This report has surveyed a large number of experimental design and analysis strategies that are useful, at least to some degree, in studies with small numbers of participants. Throughout the report the committee has pointed out that, whenever possible, large and adequately powered randomized clinical trials are the method of choice. The committee has also noted that in some cases such studies are impractical or impossible to conduct and that one must derive inferences from less rigorously controlled studies with less statistical power. To this end, the committee has presented several different designs that can be used in a variety of different circumstances in which full randomized clinical trials are not possible. In addition, the committee has presented several different analytical strategies, some common and others somewhat novel, that form a basic toolkit for small clinical studies. Here the committee provides some basic guidance on types of trial designs and analysis strategies that should be used and the circumstances in which they should be used. The reader should note that this guidance is limited, and different approaches or combinations of these approaches may be more useful in a specific setting.

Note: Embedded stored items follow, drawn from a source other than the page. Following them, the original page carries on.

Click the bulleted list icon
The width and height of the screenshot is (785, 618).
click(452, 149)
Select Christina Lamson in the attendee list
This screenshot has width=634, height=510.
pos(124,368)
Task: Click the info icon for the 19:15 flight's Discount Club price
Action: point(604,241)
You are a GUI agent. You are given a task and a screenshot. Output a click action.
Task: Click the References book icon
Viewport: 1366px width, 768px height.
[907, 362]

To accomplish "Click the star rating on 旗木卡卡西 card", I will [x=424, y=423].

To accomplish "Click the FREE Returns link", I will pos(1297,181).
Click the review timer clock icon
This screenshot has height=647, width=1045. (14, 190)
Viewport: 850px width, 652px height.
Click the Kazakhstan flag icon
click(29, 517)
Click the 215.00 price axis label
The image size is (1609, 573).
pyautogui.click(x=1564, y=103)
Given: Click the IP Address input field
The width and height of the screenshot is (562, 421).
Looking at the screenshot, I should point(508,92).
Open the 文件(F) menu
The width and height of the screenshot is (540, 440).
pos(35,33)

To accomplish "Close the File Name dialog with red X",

The committee has discussed a variety of analysis issues, including sequential analysis, hierarchical models, Bayesian analysis, decision analysis, statistical prediction, meta-analysis, and risk-based allocation. When an investigator is attempting to better understand a dose-response relation or a
response surface and has limited resources, sequential analysis is an ideal technique. It allows an adaptive approach to the allocation of resources in the most efficient way possible, such that one may identify an optimal dosage or set of conditions with the smallest number of participants.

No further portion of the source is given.